INFORMATION GIVEN below:

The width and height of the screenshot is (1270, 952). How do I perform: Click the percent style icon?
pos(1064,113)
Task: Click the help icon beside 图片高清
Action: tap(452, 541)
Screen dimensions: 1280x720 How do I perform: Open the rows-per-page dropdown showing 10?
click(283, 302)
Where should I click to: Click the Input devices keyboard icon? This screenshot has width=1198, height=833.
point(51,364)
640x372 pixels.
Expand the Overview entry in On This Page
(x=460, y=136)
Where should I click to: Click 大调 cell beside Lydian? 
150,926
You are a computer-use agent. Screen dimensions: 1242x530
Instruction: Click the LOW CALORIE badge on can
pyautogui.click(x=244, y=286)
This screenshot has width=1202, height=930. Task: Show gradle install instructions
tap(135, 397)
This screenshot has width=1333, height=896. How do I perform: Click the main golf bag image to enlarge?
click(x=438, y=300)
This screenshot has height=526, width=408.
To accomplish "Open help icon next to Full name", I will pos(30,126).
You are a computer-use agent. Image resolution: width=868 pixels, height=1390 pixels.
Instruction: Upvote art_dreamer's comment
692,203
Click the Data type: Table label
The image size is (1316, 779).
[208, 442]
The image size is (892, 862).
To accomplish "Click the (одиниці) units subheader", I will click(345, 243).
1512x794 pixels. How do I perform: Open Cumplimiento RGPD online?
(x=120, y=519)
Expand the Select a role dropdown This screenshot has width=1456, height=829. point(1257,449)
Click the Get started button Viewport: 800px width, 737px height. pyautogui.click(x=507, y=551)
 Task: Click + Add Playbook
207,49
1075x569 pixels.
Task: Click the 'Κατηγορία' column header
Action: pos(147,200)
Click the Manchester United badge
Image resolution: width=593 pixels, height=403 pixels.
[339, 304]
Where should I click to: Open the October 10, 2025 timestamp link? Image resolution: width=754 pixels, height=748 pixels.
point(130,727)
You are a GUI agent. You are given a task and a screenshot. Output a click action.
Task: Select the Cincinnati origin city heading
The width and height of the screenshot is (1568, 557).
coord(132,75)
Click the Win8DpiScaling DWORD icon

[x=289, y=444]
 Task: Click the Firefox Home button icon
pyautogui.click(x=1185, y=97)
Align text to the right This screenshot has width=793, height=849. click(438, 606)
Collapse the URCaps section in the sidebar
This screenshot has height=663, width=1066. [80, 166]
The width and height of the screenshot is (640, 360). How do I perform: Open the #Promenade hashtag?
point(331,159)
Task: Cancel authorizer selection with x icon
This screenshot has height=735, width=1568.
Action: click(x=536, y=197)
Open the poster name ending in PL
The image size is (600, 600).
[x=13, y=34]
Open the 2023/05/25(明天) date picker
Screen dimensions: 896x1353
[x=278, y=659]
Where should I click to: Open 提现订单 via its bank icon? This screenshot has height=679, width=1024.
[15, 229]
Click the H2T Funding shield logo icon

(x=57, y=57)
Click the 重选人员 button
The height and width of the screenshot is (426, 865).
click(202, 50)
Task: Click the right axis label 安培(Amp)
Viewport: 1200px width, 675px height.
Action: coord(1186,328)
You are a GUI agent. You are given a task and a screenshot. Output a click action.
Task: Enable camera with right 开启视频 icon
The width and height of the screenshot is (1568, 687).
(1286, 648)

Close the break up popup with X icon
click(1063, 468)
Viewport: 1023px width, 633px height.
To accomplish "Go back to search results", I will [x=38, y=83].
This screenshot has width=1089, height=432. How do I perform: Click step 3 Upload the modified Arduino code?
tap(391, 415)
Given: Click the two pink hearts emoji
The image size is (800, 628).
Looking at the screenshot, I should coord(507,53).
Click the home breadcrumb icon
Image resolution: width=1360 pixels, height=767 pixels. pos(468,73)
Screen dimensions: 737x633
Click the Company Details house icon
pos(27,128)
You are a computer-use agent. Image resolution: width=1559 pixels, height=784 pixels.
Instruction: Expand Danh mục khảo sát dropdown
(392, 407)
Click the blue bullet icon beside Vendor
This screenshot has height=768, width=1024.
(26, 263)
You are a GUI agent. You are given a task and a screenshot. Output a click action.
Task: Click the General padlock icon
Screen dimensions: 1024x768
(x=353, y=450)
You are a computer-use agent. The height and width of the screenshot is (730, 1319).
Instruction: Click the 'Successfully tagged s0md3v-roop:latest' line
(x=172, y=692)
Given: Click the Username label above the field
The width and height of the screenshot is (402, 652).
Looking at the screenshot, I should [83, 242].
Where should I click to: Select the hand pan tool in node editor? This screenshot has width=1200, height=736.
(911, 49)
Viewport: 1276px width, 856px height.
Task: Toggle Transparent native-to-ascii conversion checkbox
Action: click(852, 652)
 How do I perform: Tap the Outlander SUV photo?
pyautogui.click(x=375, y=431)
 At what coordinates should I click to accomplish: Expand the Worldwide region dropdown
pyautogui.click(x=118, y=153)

End of INFORMATION GIVEN.

EXERCISE BRIEF ▸ Take the records above and write each one out again exactly.

ANSWER TO THE PROBLEM ▸
The width and height of the screenshot is (1270, 952). How do I perform: Click the percent style icon?
pos(1064,113)
Task: Click the help icon beside 图片高清
Action: tap(452, 541)
Screen dimensions: 1280x720 How do I perform: Open the rows-per-page dropdown showing 10?
click(283, 302)
Where should I click to: Click the Input devices keyboard icon? This screenshot has width=1198, height=833.
point(51,364)
640x372 pixels.
Expand the Overview entry in On This Page
(x=460, y=136)
Where should I click to: Click 大调 cell beside Lydian? 
150,926
You are a computer-use agent. Screen dimensions: 1242x530
Instruction: Click the LOW CALORIE badge on can
pyautogui.click(x=244, y=286)
This screenshot has width=1202, height=930. Task: Show gradle install instructions
tap(135, 397)
This screenshot has width=1333, height=896. How do I perform: Click the main golf bag image to enlarge?
click(x=438, y=300)
This screenshot has height=526, width=408.
To accomplish "Open help icon next to Full name", I will pos(30,126).
You are a computer-use agent. Image resolution: width=868 pixels, height=1390 pixels.
Instruction: Upvote art_dreamer's comment
692,203
Click the Data type: Table label
The image size is (1316, 779).
[208, 442]
The image size is (892, 862).
To accomplish "Click the (одиниці) units subheader", I will click(345, 243).
1512x794 pixels. How do I perform: Open Cumplimiento RGPD online?
(x=120, y=519)
Expand the Select a role dropdown This screenshot has width=1456, height=829. point(1257,449)
Click the Get started button Viewport: 800px width, 737px height. pyautogui.click(x=507, y=551)
 Task: Click + Add Playbook
207,49
1075x569 pixels.
Task: Click the 'Κατηγορία' column header
Action: pos(147,200)
Click the Manchester United badge
Image resolution: width=593 pixels, height=403 pixels.
[339, 304]
Where should I click to: Open the October 10, 2025 timestamp link? Image resolution: width=754 pixels, height=748 pixels.
point(130,727)
You are a GUI agent. You are given a task and a screenshot. Output a click action.
Task: Select the Cincinnati origin city heading
The width and height of the screenshot is (1568, 557).
coord(132,75)
Click the Win8DpiScaling DWORD icon

[x=289, y=444]
 Task: Click the Firefox Home button icon
pyautogui.click(x=1185, y=97)
Align text to the right This screenshot has width=793, height=849. click(438, 606)
Collapse the URCaps section in the sidebar
This screenshot has height=663, width=1066. [80, 166]
The width and height of the screenshot is (640, 360). How do I perform: Open the #Promenade hashtag?
point(331,159)
Task: Cancel authorizer selection with x icon
This screenshot has height=735, width=1568.
Action: click(x=536, y=197)
Open the poster name ending in PL
The image size is (600, 600).
[x=13, y=34]
Open the 2023/05/25(明天) date picker
Screen dimensions: 896x1353
[x=278, y=659]
Where should I click to: Open 提现订单 via its bank icon? This screenshot has height=679, width=1024.
[15, 229]
Click the H2T Funding shield logo icon

(x=57, y=57)
Click the 重选人员 button
The height and width of the screenshot is (426, 865).
click(202, 50)
Task: Click the right axis label 安培(Amp)
Viewport: 1200px width, 675px height.
Action: coord(1186,328)
You are a GUI agent. You are given a task and a screenshot. Output a click action.
Task: Enable camera with right 开启视频 icon
The width and height of the screenshot is (1568, 687).
(1286, 648)

Close the break up popup with X icon
click(1063, 468)
Viewport: 1023px width, 633px height.
To accomplish "Go back to search results", I will [x=38, y=83].
This screenshot has width=1089, height=432. How do I perform: Click step 3 Upload the modified Arduino code?
tap(391, 415)
Given: Click the two pink hearts emoji
The image size is (800, 628).
Looking at the screenshot, I should coord(507,53).
Click the home breadcrumb icon
Image resolution: width=1360 pixels, height=767 pixels. pos(468,73)
Screen dimensions: 737x633
Click the Company Details house icon
pos(27,128)
You are a computer-use agent. Image resolution: width=1559 pixels, height=784 pixels.
Instruction: Expand Danh mục khảo sát dropdown
(392, 407)
Click the blue bullet icon beside Vendor
This screenshot has height=768, width=1024.
(26, 263)
You are a GUI agent. You are given a task and a screenshot. Output a click action.
Task: Click the General padlock icon
Screen dimensions: 1024x768
(x=353, y=450)
You are a computer-use agent. The height and width of the screenshot is (730, 1319).
Instruction: Click the 'Successfully tagged s0md3v-roop:latest' line
(x=172, y=692)
Given: Click the Username label above the field
The width and height of the screenshot is (402, 652).
Looking at the screenshot, I should [83, 242].
Where should I click to: Select the hand pan tool in node editor? This screenshot has width=1200, height=736.
(911, 49)
Viewport: 1276px width, 856px height.
Task: Toggle Transparent native-to-ascii conversion checkbox
Action: click(852, 652)
 How do I perform: Tap the Outlander SUV photo?
pyautogui.click(x=375, y=431)
 At what coordinates should I click to accomplish: Expand the Worldwide region dropdown
pyautogui.click(x=118, y=153)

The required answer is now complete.